A group of built environment professionals have secured government backing to look for a new approach to procurement culture based on best value rather than lowest cost.
Over the next nine months, in a move commissioned by the Construction Leadership Council as part of the sector deal to modernise construction, the group will seek to develop new software, tools and practices to deliver measurable ways of procuring built assets over a whole lifecycle.
The news comes following July’s Construction Sector Deal and Procuring for Value report, which blamed current procurement practices for creating “a race to the bottom”, resulting in poor quality and unfair payment practices.
The report estimated that a more “joined up” approach to procurement could result in savings of over £15bn each year.
CLC’s procurement initiative is being led by Ann Bentley, global board director of Rider Levett Bucknall (RLB) and CLC and Construction Industry Council (CIC) board member, who wrote Procuring for Value.
CLC is drawing on the expertise of professional bodies within the Construction Industry Council, which is also providing the secretariat.
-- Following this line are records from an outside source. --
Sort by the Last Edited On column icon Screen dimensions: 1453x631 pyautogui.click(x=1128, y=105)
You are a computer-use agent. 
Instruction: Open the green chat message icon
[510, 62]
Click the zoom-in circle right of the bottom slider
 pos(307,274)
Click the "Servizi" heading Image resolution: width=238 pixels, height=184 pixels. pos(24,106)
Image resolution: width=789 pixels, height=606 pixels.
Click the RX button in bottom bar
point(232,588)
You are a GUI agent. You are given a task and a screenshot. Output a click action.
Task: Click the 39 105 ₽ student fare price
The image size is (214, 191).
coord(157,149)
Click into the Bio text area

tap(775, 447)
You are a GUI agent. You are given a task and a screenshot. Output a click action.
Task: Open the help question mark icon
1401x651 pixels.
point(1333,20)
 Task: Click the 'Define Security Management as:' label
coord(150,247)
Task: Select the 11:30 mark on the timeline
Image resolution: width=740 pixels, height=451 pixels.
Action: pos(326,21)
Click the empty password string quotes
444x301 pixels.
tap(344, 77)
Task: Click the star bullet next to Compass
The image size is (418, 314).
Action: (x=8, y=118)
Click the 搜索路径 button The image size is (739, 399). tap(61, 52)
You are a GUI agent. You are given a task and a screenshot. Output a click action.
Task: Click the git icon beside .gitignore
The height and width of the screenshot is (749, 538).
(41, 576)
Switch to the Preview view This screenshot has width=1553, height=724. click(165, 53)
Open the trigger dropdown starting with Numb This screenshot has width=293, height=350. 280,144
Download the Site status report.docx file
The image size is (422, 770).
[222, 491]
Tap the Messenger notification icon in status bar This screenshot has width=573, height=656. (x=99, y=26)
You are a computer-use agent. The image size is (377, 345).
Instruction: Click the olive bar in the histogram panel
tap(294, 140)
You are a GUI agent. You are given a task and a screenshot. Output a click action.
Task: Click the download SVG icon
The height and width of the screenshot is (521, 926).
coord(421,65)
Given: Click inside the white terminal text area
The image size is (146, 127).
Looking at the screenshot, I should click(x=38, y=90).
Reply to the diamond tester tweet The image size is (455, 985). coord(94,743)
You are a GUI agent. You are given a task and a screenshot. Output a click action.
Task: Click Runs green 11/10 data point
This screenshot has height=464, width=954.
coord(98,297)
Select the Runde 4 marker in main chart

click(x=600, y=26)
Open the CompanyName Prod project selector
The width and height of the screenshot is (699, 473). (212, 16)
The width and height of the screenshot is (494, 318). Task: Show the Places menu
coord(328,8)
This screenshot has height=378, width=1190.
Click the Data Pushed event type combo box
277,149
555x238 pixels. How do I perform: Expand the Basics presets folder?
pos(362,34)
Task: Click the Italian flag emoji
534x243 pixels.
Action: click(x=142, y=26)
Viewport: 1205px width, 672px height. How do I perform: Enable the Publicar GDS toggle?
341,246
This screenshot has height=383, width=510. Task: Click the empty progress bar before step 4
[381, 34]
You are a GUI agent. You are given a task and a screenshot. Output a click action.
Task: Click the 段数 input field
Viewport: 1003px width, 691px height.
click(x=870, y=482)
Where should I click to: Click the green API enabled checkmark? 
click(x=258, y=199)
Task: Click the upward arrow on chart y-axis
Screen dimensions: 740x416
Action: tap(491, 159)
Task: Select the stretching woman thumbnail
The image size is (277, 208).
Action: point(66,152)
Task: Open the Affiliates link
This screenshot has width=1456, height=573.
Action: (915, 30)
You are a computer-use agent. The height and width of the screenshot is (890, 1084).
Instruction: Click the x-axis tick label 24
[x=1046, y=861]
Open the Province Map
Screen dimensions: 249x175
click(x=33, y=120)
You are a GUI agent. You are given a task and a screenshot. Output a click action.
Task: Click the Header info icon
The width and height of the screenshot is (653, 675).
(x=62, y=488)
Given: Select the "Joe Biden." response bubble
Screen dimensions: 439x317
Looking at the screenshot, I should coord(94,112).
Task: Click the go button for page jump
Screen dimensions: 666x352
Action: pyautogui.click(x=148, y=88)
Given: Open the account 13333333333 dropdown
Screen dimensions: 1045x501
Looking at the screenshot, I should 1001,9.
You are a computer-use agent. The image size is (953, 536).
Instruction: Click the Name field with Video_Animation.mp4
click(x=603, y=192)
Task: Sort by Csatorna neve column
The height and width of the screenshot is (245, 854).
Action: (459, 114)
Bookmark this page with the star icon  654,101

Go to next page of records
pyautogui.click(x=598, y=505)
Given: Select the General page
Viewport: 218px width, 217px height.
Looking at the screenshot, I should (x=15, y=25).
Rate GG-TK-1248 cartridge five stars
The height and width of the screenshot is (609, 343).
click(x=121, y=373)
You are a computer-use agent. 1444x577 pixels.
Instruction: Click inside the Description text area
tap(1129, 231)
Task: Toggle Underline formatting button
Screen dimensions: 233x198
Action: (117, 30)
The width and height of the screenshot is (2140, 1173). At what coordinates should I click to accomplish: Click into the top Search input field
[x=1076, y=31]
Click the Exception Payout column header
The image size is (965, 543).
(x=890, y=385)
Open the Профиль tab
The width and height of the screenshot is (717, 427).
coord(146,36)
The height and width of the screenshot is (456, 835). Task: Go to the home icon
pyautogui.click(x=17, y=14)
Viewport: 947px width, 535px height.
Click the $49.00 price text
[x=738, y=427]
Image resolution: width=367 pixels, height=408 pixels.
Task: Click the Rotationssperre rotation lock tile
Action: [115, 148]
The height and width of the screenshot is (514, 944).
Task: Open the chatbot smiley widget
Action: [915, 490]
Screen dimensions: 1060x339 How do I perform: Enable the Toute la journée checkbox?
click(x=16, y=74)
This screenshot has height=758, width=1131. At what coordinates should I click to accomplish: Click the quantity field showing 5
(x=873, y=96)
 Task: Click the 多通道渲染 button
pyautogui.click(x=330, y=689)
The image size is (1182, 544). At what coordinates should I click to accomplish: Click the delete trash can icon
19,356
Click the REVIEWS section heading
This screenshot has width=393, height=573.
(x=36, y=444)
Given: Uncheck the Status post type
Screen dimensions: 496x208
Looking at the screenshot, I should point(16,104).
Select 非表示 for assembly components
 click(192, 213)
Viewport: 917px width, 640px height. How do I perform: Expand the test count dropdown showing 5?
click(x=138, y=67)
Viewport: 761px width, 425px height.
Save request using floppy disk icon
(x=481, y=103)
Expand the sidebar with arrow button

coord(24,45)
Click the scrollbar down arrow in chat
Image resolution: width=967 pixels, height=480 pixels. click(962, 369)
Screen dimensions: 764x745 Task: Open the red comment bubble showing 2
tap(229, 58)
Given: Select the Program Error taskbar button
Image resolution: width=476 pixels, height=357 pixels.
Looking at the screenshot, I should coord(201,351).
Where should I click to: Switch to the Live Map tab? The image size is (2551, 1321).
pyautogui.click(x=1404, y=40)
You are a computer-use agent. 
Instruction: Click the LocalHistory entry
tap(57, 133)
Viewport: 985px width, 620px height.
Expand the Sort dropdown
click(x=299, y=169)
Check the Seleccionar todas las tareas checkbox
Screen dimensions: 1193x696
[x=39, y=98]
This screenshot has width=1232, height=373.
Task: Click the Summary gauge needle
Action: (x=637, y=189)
The work stream will be handled by four working groups:
- The Procuring for Value Model: chaired by Geoff Hunt, director and chief operating officer UK, India, Middle East + Africa of Arup, this group will define what constitutes value to clients and end-users and develop metrics to measure compliance with the brief and other value indicators.
- Predictability: chaired by Ashley Bateson, partner of Hoare Lea and vice president of CIBSE, this group will come up with metrics for measuring predictability of asset performance. These metrics should provide yardsticks that will indicate if the built asset performs the way it is meant to and by implication how well the contractors and consultants perform.
- Procurement Behaviours: chaired by John Nolan, chairman of the Construction Industry Council, this group will look at the procurement process itself, particularly from the different perspectives of clients, consultant advisors and contractors and what tools we can develop to change behaviours.
- Procurement and the digital agenda: chaired by Simon Rawlinson, partner, head of strategic research and insight at Arcadis and member of the Construction Leadership Council, this group will develop ways of tying procurement into construction’s digital landscape.
Each of the four groups will comprise up to 20 experts from a wide range of companies and organisations. The groups will liaise with other industry work streams that are currently working to improve procurement.
Ann Bentley said: “It has become widely accepted that a huge amount of effort is wasted in construction through poor procurement. As part of the construction sector deal, which forms part of the industrial strategy, government has agreed that procurement should move away from lowest price capital cost to a broader based outcome of better value. But in order to satisfy government, we need to be able to prove that better value will actually be delivered.
“The aim of this project is to come up with a measurable and demonstrable way of procuring built assets by better value over a whole lifecycle that can be embedded into the industry.
“We will be developing practical tools such as training programmes, software and guidance to build clients’ confidence that they are getting the best possible value over the life cycle of their asset.”
Chairman of CIC, prof John Nolan, added: “Both the membership of CIC and I are delighted to support this initiative. The Grenfell disaster together with the Scottish schools collapse and the Carillion insolvency are indicators that the system is broken. It is clear that a substantial factor in this is our nonsensical procurement system that conflates cost with value and incentivises a race to the bottom. I am pleased that Government recognises that there is a problem and is looking for industry advice and support to sort it out."
Comments
Comments are closed.
… and this will be the umpteenth attempt.
It’s never given long term benefits to Client or Contractor in the past, why should it now?
The UK needs an educated client base not a bunch of civil servants who have little idea of construction/contracting.
The PSA (property services agency) was a good idea – with it’s own specifications and so was the hospital services with the Health Technical Memorandum system.
Something along these lines, staffed by professionals, is the way forward.